Problem to work on: Copy the entries exactly. Leave nothing out and add nothing.

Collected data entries
+++++

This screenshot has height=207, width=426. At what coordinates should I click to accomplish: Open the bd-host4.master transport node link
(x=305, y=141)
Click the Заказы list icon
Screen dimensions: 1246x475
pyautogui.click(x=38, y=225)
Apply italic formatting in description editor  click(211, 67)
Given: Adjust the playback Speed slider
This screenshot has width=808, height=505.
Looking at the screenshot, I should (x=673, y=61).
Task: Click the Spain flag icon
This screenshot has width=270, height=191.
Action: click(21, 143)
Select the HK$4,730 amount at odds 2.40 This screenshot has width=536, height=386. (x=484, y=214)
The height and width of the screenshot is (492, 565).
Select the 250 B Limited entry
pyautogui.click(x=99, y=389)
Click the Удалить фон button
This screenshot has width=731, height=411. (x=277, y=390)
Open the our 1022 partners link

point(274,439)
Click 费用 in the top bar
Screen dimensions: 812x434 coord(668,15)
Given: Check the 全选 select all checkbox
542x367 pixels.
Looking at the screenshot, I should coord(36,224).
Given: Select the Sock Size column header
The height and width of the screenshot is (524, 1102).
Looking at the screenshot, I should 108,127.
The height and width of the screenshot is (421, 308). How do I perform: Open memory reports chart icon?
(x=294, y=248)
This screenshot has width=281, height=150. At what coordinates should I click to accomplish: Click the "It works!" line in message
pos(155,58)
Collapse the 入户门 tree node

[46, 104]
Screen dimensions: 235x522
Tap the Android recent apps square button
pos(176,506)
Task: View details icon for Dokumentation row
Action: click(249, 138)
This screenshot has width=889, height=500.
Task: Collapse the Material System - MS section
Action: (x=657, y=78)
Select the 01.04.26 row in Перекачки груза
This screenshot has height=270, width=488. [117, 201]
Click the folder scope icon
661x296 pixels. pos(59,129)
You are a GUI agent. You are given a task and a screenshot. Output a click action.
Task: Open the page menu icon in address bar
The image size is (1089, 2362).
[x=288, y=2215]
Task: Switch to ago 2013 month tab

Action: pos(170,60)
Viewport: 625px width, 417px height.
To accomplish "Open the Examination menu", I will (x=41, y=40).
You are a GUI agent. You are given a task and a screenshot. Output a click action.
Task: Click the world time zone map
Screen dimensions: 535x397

+++++

Completed exercise:
This screenshot has height=207, width=426. At what coordinates should I click to accomplish: Open the bd-host4.master transport node link
(x=305, y=141)
Click the Заказы list icon
Screen dimensions: 1246x475
pyautogui.click(x=38, y=225)
Apply italic formatting in description editor  click(211, 67)
Given: Adjust the playback Speed slider
This screenshot has width=808, height=505.
Looking at the screenshot, I should (x=673, y=61).
Task: Click the Spain flag icon
This screenshot has width=270, height=191.
Action: click(21, 143)
Select the HK$4,730 amount at odds 2.40 This screenshot has width=536, height=386. (x=484, y=214)
The height and width of the screenshot is (492, 565).
Select the 250 B Limited entry
pyautogui.click(x=99, y=389)
Click the Удалить фон button
This screenshot has width=731, height=411. (x=277, y=390)
Open the our 1022 partners link

point(274,439)
Click 费用 in the top bar
Screen dimensions: 812x434 coord(668,15)
Given: Check the 全选 select all checkbox
542x367 pixels.
Looking at the screenshot, I should coord(36,224).
Given: Select the Sock Size column header
The height and width of the screenshot is (524, 1102).
Looking at the screenshot, I should 108,127.
The height and width of the screenshot is (421, 308). How do I perform: Open memory reports chart icon?
(x=294, y=248)
This screenshot has width=281, height=150. At what coordinates should I click to accomplish: Click the "It works!" line in message
pos(155,58)
Collapse the 入户门 tree node

[46, 104]
Screen dimensions: 235x522
Tap the Android recent apps square button
pos(176,506)
Task: View details icon for Dokumentation row
Action: click(249, 138)
This screenshot has width=889, height=500.
Task: Collapse the Material System - MS section
Action: (x=657, y=78)
Select the 01.04.26 row in Перекачки груза
This screenshot has height=270, width=488. [117, 201]
Click the folder scope icon
661x296 pixels. pos(59,129)
You are a GUI agent. You are given a task and a screenshot. Output a click action.
Task: Open the page menu icon in address bar
The image size is (1089, 2362).
[x=288, y=2215]
Task: Switch to ago 2013 month tab

Action: pos(170,60)
Viewport: 625px width, 417px height.
To accomplish "Open the Examination menu", I will (x=41, y=40).
You are a GUI agent. You are given a task and a screenshot. Output a click action.
Task: Click the world time zone map
Screen dimensions: 535x397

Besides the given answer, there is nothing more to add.